──────── Given information ────────

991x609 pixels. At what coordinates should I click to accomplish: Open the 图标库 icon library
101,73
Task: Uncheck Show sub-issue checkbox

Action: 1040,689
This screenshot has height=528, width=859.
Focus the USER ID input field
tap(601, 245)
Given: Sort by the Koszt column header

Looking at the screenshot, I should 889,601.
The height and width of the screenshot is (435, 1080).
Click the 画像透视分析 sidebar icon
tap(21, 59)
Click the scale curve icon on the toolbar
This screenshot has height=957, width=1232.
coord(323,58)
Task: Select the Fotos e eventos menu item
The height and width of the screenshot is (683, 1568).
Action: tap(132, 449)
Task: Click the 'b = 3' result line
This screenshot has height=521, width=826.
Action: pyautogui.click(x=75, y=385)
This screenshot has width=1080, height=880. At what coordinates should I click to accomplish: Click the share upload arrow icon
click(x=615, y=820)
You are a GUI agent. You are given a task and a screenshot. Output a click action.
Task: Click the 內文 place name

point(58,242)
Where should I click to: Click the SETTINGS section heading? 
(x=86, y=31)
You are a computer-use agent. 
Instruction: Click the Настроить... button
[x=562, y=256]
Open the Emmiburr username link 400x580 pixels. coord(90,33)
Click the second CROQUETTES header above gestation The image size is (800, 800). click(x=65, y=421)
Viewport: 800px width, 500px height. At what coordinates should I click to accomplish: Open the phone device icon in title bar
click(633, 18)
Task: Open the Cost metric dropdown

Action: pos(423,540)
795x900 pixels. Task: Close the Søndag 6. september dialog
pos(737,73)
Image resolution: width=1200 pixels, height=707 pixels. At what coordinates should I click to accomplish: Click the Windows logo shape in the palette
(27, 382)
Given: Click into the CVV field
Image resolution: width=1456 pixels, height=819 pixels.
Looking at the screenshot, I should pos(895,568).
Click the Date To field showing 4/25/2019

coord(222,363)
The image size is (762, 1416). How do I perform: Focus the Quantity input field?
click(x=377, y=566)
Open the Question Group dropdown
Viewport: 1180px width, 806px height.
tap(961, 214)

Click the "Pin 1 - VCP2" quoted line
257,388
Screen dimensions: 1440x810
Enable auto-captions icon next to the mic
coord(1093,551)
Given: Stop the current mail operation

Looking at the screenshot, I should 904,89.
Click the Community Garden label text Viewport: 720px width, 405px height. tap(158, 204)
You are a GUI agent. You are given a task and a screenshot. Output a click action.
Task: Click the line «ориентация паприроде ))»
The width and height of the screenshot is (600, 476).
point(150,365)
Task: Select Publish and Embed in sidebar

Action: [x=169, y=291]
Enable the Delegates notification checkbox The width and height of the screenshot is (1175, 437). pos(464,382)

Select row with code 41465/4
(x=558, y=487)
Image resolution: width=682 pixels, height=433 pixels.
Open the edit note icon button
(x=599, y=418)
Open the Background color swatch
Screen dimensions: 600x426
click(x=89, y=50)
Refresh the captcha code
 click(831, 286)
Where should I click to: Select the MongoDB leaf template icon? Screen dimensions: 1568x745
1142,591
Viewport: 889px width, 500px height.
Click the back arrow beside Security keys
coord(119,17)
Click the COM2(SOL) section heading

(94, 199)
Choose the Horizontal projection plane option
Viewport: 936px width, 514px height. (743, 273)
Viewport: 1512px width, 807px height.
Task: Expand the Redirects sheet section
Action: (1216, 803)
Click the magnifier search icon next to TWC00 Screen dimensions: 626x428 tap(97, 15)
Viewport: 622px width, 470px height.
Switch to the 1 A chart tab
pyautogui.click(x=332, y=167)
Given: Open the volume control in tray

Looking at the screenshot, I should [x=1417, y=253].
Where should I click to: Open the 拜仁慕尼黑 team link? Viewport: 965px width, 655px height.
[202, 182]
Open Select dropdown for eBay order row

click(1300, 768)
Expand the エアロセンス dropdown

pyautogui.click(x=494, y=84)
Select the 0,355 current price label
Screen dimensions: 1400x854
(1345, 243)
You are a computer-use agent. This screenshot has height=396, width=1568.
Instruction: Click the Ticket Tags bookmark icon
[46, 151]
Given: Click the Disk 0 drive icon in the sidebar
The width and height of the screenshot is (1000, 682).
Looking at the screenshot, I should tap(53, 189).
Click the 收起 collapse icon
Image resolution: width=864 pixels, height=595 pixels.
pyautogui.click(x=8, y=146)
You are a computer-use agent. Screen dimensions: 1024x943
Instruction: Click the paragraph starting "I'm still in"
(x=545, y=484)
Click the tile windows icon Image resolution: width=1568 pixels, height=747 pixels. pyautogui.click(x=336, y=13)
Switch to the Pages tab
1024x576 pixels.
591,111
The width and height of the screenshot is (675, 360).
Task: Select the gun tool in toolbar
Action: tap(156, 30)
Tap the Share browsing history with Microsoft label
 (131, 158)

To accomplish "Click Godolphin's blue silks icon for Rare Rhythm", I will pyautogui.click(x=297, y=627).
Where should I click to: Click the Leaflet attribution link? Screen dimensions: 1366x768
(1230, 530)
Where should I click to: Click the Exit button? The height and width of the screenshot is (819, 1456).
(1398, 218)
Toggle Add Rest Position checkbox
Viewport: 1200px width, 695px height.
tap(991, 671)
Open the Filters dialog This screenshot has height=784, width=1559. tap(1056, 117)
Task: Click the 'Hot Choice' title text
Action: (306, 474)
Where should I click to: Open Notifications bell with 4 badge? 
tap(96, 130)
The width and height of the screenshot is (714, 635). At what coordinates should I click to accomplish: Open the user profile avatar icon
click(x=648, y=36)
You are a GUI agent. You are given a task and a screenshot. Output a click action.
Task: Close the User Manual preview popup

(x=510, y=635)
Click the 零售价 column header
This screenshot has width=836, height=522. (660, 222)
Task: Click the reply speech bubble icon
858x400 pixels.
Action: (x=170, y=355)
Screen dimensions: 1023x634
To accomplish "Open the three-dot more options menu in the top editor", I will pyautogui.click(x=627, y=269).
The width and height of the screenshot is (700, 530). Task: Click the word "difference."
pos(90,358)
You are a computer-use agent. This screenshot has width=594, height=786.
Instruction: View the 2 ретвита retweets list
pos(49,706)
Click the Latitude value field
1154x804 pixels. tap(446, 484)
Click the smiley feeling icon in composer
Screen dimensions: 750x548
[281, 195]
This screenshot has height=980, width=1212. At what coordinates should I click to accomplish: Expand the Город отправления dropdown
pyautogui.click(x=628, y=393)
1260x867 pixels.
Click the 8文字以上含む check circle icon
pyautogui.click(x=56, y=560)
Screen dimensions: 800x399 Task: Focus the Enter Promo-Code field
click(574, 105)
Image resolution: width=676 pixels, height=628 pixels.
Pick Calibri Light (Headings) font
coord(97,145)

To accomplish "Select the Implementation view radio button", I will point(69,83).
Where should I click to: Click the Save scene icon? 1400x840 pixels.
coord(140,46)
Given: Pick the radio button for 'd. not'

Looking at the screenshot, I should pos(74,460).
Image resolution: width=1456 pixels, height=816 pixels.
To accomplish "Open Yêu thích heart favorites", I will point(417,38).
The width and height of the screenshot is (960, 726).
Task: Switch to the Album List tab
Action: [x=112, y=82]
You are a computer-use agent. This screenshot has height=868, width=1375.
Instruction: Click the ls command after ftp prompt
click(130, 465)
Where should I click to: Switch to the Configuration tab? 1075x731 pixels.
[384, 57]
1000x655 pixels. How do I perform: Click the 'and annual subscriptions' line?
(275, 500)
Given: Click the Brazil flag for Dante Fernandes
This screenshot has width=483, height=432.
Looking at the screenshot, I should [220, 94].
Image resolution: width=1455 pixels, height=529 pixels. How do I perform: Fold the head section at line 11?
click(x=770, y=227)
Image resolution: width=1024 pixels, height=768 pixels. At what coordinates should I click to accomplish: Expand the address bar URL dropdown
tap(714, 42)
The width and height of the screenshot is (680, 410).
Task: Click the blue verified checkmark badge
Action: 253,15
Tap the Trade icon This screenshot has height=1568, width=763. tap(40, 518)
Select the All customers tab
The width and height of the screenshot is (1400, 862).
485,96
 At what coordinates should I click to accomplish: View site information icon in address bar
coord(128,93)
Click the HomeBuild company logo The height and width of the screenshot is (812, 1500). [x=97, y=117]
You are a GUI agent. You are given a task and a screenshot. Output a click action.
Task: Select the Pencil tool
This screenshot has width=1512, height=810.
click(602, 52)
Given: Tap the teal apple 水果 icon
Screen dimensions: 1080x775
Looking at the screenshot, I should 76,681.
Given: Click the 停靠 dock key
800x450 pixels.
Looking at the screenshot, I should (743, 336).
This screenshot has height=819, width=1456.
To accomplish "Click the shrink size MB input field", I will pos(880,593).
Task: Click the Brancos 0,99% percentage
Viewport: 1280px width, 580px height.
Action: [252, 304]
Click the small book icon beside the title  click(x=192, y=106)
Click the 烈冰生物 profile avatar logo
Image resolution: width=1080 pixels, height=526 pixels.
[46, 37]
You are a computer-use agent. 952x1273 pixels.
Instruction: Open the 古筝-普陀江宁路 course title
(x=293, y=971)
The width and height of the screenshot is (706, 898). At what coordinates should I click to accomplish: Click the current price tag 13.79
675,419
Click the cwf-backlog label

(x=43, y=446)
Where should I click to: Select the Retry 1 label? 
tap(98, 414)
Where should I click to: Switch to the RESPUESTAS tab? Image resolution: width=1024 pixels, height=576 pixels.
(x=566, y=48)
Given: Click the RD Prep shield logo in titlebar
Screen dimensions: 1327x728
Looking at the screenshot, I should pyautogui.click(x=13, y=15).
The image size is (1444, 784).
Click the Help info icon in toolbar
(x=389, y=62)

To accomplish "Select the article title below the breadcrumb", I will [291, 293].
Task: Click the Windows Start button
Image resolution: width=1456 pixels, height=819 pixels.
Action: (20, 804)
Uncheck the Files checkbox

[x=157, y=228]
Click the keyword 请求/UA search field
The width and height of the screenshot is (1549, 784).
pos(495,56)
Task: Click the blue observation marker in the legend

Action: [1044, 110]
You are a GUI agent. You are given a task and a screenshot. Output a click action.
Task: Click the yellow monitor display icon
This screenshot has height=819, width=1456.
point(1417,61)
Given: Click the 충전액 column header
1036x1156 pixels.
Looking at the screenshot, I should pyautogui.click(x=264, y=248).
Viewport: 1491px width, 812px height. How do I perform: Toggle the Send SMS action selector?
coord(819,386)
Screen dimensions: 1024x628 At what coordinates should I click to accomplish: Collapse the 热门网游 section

────────

Pick out every line above that contains the string "radio", and copy each of those lines in full. Only matches with the same capitalization count.

» Solution to the exercise
To accomplish "Select the Implementation view radio button", I will point(69,83).
Given: Pick the radio button for 'd. not'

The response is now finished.